In the induction method (magnetic ND method, based on the registration of the magnetic fields of the test object by induction converters), a coil is used to register the stray magnetic fields generated near the defects in the magnetized part, which is moved along the object under test. Electro-motive force (EMF) is induced by the magnetic field of the part in the cat-shk. In the field scattering field EMF changes the electrical signal, which is judged on the defect.

The method is characterized by increased reliability, can work in strong magnetic fields.

5.2 Description of the work of the structural scheme

Based on the foregoing, this system will approximately work as follows.

A permanent magnet provides permanent magnetic saturation of the rope. Induction of a magnetized rope varies depending on the diameter and amount of wire breakage. The value of induction is fixed by MFMS, which converts the field induction into the corresponding voltage. The output signal of the magnetic field transducer is not significant and amounts to units of mV. For further use, the signal requires amplification. An amplifier is arranged on an MCMC chip, which provides signal amplification up to units B at the output of the chip.

The signal from the measuring element through the multiplexer enters the water economy Department, then using the ADC is converted into the corresponding code, which is transmitted to the microprocessor system. The microprocessor processes the signal and outputs the result to the IDD and PC.

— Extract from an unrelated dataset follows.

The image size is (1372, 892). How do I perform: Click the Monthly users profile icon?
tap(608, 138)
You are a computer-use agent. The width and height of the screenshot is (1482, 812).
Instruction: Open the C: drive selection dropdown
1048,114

The rope length sensor is necessary in order to associate the detected defects with the coordinates of the rope.

Thus, the structural diagram will be:

Structural Diagram

Figure 3 – Structural Diagram

MC – Magnetic Converter

MA – Matching Amplifier

SS – Sample storage

ADC – Analog to Digital Converter

MPS – Microprocessor System

IDD – Information Display Device

RLS – Rope Length Sensor

Software – Special Software

An example of the system

Figure 5 – An example of the system

(анимация: 15 кадров, 168 килобайт)

Conclusions

In the course of the thesis, an analysis of existing methods for detecting defects was carried out.

The master's work is devoted to the actual scientific task of uniting the main methods. According to the results of the analysis, a more suitable one was chosen for the mine line flaw detection under operating conditions. This is a magnetic method. A prototype device based on this method was also chosen, which is distinguished by its accuracy and ease of automation.

Based on the selected method and prototype, a block diagram of the measuring system was developed.